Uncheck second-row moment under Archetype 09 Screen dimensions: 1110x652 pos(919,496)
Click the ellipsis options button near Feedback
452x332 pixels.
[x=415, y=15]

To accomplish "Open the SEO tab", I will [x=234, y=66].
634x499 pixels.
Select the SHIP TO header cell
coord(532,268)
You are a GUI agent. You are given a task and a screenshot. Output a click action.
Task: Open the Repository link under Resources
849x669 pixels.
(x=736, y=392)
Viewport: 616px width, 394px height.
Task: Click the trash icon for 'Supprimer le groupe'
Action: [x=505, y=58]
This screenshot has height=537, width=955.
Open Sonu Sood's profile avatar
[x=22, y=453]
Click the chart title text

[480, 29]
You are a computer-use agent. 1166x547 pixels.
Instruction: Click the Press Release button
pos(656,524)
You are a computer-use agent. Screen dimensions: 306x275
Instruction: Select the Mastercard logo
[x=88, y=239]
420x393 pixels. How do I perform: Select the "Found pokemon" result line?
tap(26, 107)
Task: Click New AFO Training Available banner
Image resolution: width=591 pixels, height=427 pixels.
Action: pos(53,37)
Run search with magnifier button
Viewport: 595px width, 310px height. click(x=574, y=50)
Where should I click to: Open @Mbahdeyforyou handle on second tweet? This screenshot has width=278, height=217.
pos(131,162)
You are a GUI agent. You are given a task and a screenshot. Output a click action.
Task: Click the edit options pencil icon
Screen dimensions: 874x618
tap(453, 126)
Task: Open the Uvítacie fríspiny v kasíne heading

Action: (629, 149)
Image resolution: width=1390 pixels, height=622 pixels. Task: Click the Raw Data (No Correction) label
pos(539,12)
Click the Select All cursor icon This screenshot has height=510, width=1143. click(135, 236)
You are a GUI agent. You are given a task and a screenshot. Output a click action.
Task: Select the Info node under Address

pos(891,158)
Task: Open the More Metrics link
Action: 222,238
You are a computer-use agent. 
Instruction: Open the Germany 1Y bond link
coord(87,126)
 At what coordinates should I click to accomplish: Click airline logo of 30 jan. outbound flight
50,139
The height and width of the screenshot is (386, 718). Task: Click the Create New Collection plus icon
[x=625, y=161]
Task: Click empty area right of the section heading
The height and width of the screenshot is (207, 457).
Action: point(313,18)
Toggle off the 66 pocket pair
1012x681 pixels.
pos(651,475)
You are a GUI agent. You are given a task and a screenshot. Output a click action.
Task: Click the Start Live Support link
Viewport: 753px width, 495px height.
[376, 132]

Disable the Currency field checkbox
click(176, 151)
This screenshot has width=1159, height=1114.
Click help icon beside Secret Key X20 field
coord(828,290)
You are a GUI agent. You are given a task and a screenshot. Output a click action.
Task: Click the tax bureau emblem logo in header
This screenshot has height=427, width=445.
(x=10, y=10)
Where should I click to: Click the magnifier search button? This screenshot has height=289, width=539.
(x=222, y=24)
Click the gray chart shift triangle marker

● ● ● ● ●

#### Problem details:
Match on "options" and report each line of the data above that has it.

#### Your response:
Click the ellipsis options button near Feedback
Task: Click the edit options pencil icon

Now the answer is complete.